Dou-lhe um exemplo, fala-se muito da morte de Garcia Lorca às mãos dos franquistas, essa figura é exaltada ao máximo, mas igualmente José António Primo de Rivera, fundador das Falanges Espanholas, um movimento de cariz sindicalista revolucionário, mas também era escritor e igualmente poeta. Também ele foi morto, mas pelos republicanos, pois como era contra a República socialista espanhola, tem sido continuamente ignorado, chegando-se ao ponto de o fazer um adepto fervoroso de Franco, quando na realidade, ele era independente das esquerdas e das direitas, claro, que era contra a confusão socialista/comunista/anarquista em que a República tinha caído, mas como ele, havia milhões de espanhóis que tinham a mesma opinião igualmente e não eram nem fascistas, nem franquistas.
Sabe, meu Caro Miguel Cardina, a História está cheia de "estórias" e quem está na mó de cima conta sempre a "verdade" à sua maneira, esta é uma verdade que infelizmente se repete eternamente.
Cumprimentos.

LUSITANO

Miguel Cardina disse...

Caro Lusitano,
Ja tinha respondido ao seu comentario, mas talvez por ter sido nessas terras de ninguem que sao os "aeroportos", nao apareceu. Ca vai (peco desculpa pela falta de acentos).

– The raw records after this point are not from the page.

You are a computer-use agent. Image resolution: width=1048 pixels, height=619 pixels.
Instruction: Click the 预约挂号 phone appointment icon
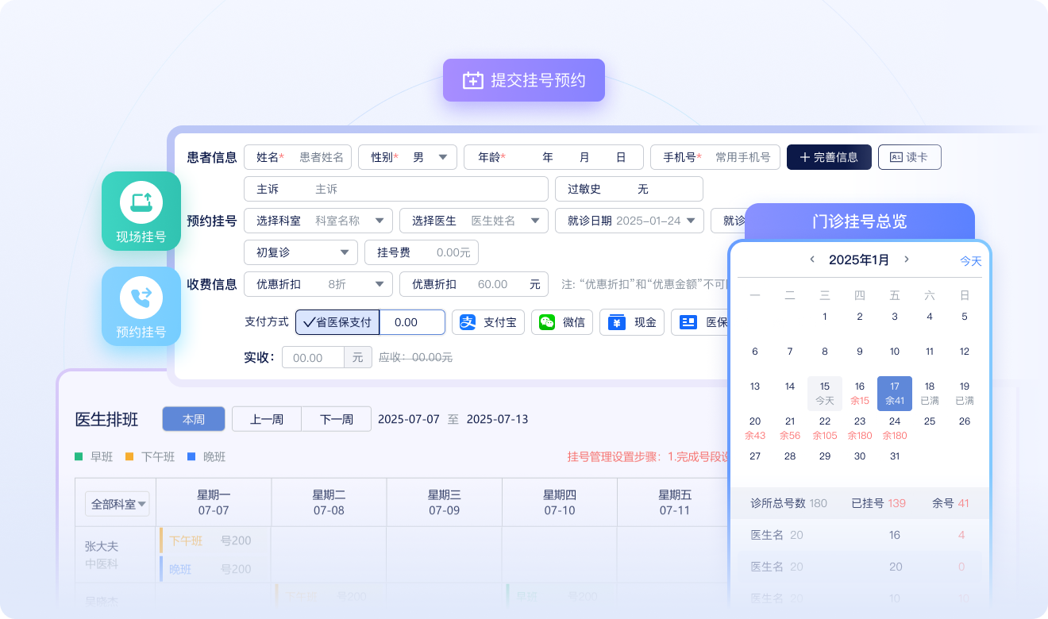click(141, 298)
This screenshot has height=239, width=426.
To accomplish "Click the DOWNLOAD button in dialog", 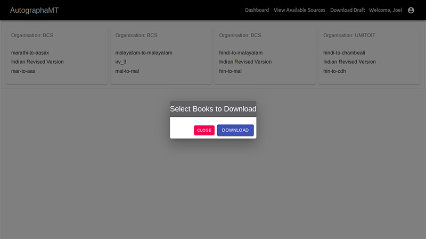I will pos(235,130).
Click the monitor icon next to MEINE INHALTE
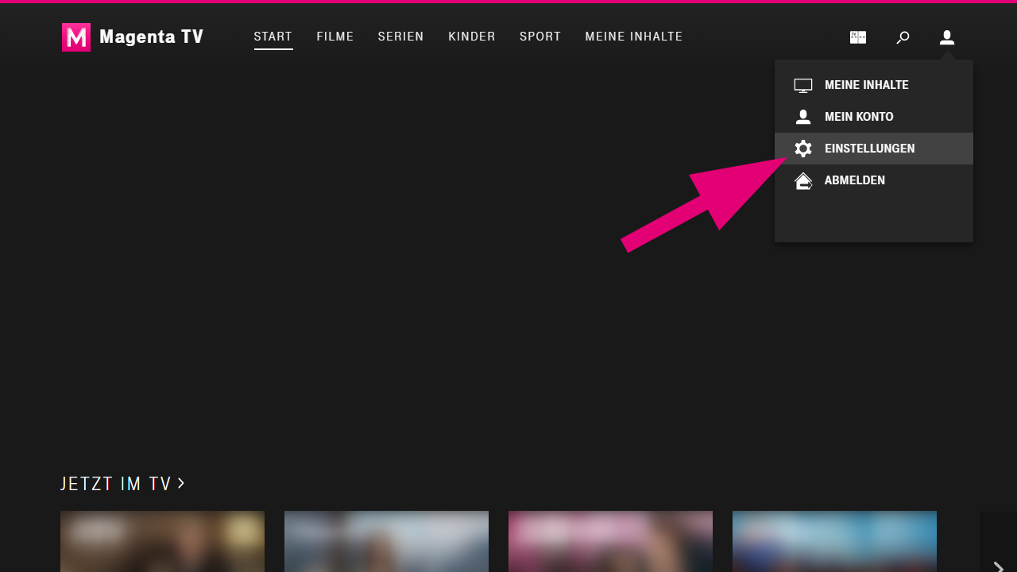Image resolution: width=1017 pixels, height=572 pixels. (x=803, y=85)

Como diz, ambos os lados da barricada cometeram atrocidades. 'E um facto. Mas so' os franquistas continuaram a matar depois da guerra, em termos e em numeros que mostram intencao (e efectivo cumprimento) de um exterminio politico em larga escala. Foram mais de cem mil os republicanos assassinados nestas circunstancias, ja para nao falar do exilio forcado e do ostracismo a que muitos foram votados. Por outro lado, enquanto os mortos do lado nacionalista tem o seu "Vale dos Caidos" (feito com trabalho escravo republicano), as vitimas do franquismo - as vitimas da pacificacao nacionalista - continuam em muitos casos literalmente cobertos de po e lama, em lugares mais ou menos adivinhados. Isso faz toda a diferenca.

Uma nota final: faca a justica historica de chamar "fascista" a Primo de Rivera. Ele nao era moco para se envergonhar disso.